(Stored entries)
^^^^^^^^

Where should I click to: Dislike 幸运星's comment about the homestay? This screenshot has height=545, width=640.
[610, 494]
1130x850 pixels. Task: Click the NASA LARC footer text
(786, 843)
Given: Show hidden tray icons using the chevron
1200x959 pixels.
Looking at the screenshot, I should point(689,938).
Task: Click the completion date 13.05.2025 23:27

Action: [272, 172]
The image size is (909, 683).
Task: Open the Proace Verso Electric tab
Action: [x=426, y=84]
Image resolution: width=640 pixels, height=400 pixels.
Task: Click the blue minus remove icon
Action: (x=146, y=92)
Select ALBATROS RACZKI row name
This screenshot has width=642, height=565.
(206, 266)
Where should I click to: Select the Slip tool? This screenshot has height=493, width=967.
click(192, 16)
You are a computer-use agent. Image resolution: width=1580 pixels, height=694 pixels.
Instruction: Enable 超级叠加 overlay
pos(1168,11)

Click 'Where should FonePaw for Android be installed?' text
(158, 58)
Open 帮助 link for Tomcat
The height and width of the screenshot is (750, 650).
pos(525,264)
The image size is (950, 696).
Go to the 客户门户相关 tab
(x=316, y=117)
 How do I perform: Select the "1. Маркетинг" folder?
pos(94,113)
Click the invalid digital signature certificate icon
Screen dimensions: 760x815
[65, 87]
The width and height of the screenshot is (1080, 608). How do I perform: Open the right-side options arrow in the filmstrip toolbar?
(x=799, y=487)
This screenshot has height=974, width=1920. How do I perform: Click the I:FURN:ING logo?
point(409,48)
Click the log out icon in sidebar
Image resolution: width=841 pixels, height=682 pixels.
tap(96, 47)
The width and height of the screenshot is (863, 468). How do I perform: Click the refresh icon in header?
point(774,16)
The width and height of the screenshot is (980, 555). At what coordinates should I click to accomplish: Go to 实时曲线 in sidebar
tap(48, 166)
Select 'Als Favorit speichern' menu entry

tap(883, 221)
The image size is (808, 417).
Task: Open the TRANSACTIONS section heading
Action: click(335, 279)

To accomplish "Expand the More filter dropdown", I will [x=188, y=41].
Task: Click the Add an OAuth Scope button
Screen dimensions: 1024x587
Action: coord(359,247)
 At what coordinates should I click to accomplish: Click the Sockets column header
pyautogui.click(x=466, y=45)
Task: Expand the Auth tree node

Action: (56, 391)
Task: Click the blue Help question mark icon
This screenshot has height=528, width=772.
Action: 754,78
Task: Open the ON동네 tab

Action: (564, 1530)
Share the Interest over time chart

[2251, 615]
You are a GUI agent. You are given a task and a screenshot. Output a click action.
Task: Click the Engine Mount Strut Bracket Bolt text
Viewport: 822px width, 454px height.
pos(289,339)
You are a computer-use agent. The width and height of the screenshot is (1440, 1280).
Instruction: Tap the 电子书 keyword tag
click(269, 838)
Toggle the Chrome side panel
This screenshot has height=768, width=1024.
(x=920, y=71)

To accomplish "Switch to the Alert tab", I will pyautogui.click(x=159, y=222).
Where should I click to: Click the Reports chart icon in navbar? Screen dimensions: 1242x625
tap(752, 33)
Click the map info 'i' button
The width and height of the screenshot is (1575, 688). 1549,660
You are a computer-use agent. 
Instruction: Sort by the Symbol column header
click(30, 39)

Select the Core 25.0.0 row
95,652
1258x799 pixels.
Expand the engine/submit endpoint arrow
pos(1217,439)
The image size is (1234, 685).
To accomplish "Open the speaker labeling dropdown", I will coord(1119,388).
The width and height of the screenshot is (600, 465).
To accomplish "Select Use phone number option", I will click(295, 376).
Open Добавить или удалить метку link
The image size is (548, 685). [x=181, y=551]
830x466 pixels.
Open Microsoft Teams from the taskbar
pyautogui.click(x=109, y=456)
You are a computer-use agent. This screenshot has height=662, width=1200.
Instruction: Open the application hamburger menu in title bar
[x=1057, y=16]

^^^^^^^^

Exercise:
May I have exactly the lines from the one containing "Task: Click the Engine" through the last line of the data, both included?

Your solution:
Task: Click the Engine Mount Strut Bracket Bolt text
Viewport: 822px width, 454px height.
pos(289,339)
You are a computer-use agent. The width and height of the screenshot is (1440, 1280).
Instruction: Tap the 电子书 keyword tag
click(269, 838)
Toggle the Chrome side panel
This screenshot has height=768, width=1024.
(x=920, y=71)

To accomplish "Switch to the Alert tab", I will pyautogui.click(x=159, y=222).
Where should I click to: Click the Reports chart icon in navbar? Screen dimensions: 1242x625
tap(752, 33)
Click the map info 'i' button
The width and height of the screenshot is (1575, 688). 1549,660
You are a computer-use agent. 
Instruction: Sort by the Symbol column header
click(30, 39)

Select the Core 25.0.0 row
95,652
1258x799 pixels.
Expand the engine/submit endpoint arrow
pos(1217,439)
The image size is (1234, 685).
To accomplish "Open the speaker labeling dropdown", I will coord(1119,388).
The width and height of the screenshot is (600, 465).
To accomplish "Select Use phone number option", I will click(295, 376).
Open Добавить или удалить метку link
The image size is (548, 685). [x=181, y=551]
830x466 pixels.
Open Microsoft Teams from the taskbar
pyautogui.click(x=109, y=456)
You are a computer-use agent. This screenshot has height=662, width=1200.
Instruction: Open the application hamburger menu in title bar
[x=1057, y=16]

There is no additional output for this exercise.